So, I have a friend from church with whom I disagree regularly and politely. We’ve had an ongoing email discussion (of sorts) recently, and I thought I’d share it for fun.
Love him or hate him, Rush hits a bulls eye with this address to the nation. Hard to argue with this no-nonsense logic and historical perspective.
Click here to listen, or read the address:
Please share and pass on!!
And my response:
You could afford to take me off of your political mailing lists. I wonder if your emails actually serve to improve the number of votes for your candidates or galvanize the opposition? Rush and his cohort certainly played a large part in determining my vote long ago.
And, back to my friend:
Am happy to do that and will do so. I just like generating discussion and include friends of all different views when I send out stuff. If I only sent it to folks who I knew agreed with me that wouldn’t be any fun! My aim is for people to think about the candidates in a different way than they may have been persuaded to by the main-stream media – which has really shown its true colors during this election. I think things would be far different if the American people had a fair, objective view of these guys, on both sides. Sadly, they don’t and Rush has proven his worth as a very reliable source from the other side – 20 years, 20 million listeners and a nomination for the Nobel Peace Prize. In fact, he has an outside group monitor him on accuracy and though it may sound silly, he’s right over 98% of the time. He’s solid in my book, but of course that’s the book of conservatism.
I’m just trying to serve up the other side that is blatantly ignored and shutout in the MSM. And I’m deeply concerned about who these people are – and I would hope everyone would be.
Does that mean you are a Rush listener? I know a lot of people who don’t agree with him and listen anyway. Just curious.
To answer your question – I don’t know where people stand – so could my e-mails galvanize them in the other direction? Sure. But I would hope those who aren’t sure would give it another thought. The reason I love Rush’s perspective is that its about the principles, and not the candidates. He’s making a stand for the conservative principles that have made this country great. I don’t even like McCain. But I also know that his opponent’s belief system is completely contrary to what I believe in. So, that leaves me no choice.
One last thought here. I think it all comes down to what role we think gov’t should have in our lives. How much control should it have? Historically speaking, our founders designed it to have very little control – to protect our freedoms and not much more. (See Article 1, Section 8 of the Constitution-spells out 5-6 main roles of Fed. Govt.) For about 150 years that’s all it did until FDR changed all that with the New Deal. Ever since then each administration (and both parties) has added and grown govt. And yet, the problems have not been solved! Thus my view that more govt is not the answer. If it were, all of our problems would be solved by now. LBJ’s great society was supposed to end poverty. Social Security was supposed to fund our retirements – and yet why do we have 401Ks, Roth IRAs, etc?
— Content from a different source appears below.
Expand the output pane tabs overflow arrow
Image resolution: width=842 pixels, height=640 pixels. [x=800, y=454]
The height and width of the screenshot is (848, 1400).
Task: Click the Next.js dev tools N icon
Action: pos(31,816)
Anyway, just some more food for thought. Thanks for listening!
All the best,
And lastly, my response (perhaps the end of the discussion?)
So, I’m sure you’re unhappy today. But, it is the country’s reaction today that best explains why I voted for Obama, and why “style” as I was calling it in class a few months ago is relevant. For Bror and Mark Cuban, race played a big role. For Troy and Aaron, it had less to do with race than it did the kind of leader or inspirer of hope that he’ll be.
There are places where I don’t fundamentally disagree with some conservative tenants. Yeah, less government than a socialist state is a good thing. Do I believe that the next four years will take us to a socialist state? No. Do I believe that conservatives will claim it has? Yes. As Aaron talked about, these are shades of gray kinds of issues. American politics are so centrist that no one, not McCain, not Clinton, not Huckabee could have swung us very far from the center. Obama will bring some policies that you won’t love, but they really won’t move the bar that far in any direction.
There are some places where I really disagree with the conservative platforms as well. Why gay marriage is such a threat to anyone still puzzles me. The legislation of morality doesn’t make any sense to me at all. You and I can argue in church about whether homosexuality should be considered a sin by our church. That is, fundamentally, the role of the church and the place for that discussion (and we can disagree on that there effectively). But why does a party that espouses the minimized role of government feel that it is their place to define what marriage is? In what way can that harm another soul?
So, policies aside, the election came down to this for me. Tone, attitude, the ability to lead, style. For me, leadership in the enlightened age is not about a “head of household” or “fiery dictator”. It is absolutely not about vitriol and hate. Leading today is about understanding people, being aware of others’ perception of you, finding commonality, creating hope and something that people can be excited about.
The country, and the people, are collectively proud of what they did yesterday. In reality, I don’t believe the country has been proud of their president, inspired by their president since Reagan. (Is this right? People tell me he was beloved. Me? I was 13 and so oblivious that I was wearing really short shorts to middle school.)
I hope that even those who were disappointed (say Bill Bradley, for example, who spoke optimistically about where Obama would) give Obama the chance to win them over. I’m excited about what he might accomplish. I’m proud of our new president.